When Nick Clegg opted to abandon his pledge on tuition fees many voters believed he chose power over integrity and planned their revenge that very day. They defected roughly equally to Conservatives and Labour.

Many voters want a Labour government, but do not support New Labour or the Blairite faction of the party. In England and Wales such people had no option, but in Scotland they did.

If Labour is to have a future it must be honest and offer a genuine alternative to Conservatives. This means that if it going to help the poorest in society, protect the NHS and cut the deficit then general levels of taxation must increase. The Tories have promised not to increase taxation, which ensures either massive cuts in every imaginable service or we will be heading towards the International Monetary Fund.

We live in interesting times!

Malcolm Howard
Banstead, Surrey

Many of us are reflecting grimly on what we have feared for a long time. You reap what you sow, and a quick dollop of fertiliser won’t change the crop.

Labour was poor in opposition, so poor that the worried conversations over the past five years became even more gloomy as the election approached. They were plainly out of touch with the electorate and unable to articulate a strong vision for the future. By contrast, Caroline Lucas was a star performer in the last parliament who both increased her majority and enhanced the national profile of her party. A neat summation of a fundamental lesson to be relearned.

Paula Jones
London SW20

Pundits and pollsters confounded

After the results of the general election, many will feel that it’s not just Ed Miliband and Nick Clegg who ought to be considering their positions: I do so hope that the vast army of pundits and pollsters are packing up their misleading opinions in their old kit bags and heading for a graceful, silent retirement.

Philip Mitchell
Winchester

How many nations was that?

David Cameron’s deeply cynical strategy of mobilising English xenophobia against the Scots has proved successful.Instant amnesia now enables him the morning after to claim to have run a positive campaign and to be a “one-nation Conservative”.

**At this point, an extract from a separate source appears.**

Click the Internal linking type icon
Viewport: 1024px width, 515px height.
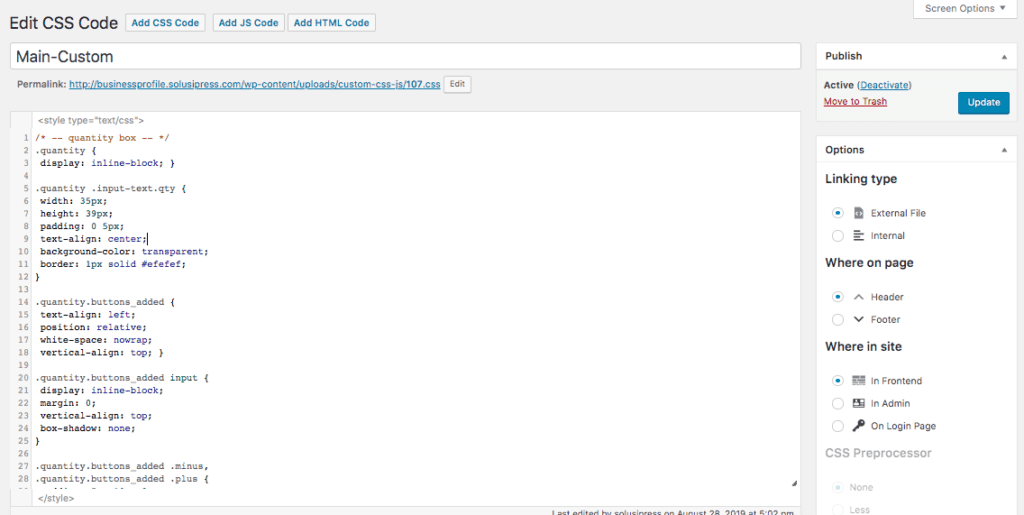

No matter how stupidly gullible he must think the electorate in England to be, the pity is that he appears to be right.

D Maughan Brown
York

So it’s official: David Cameron is the first Conservative two-nations prime minister.

David Clarke
Edinburgh

Clinging to a daft voting system

It seems we truly are a conservative nation. Conservative in that we have doggedly stuck to an absurd and outdated electoral system which has brought back into power a party which will do nothing to change it. We should all hang our heads in shame.

Andrew Colley
Halstead, Essex

Those voters, you can’t trust them

I am sure the good voters of England will be rewarded with an immediate increase in house prices.

Trevor Pateman
Brighton

The people have spoken. The bastards.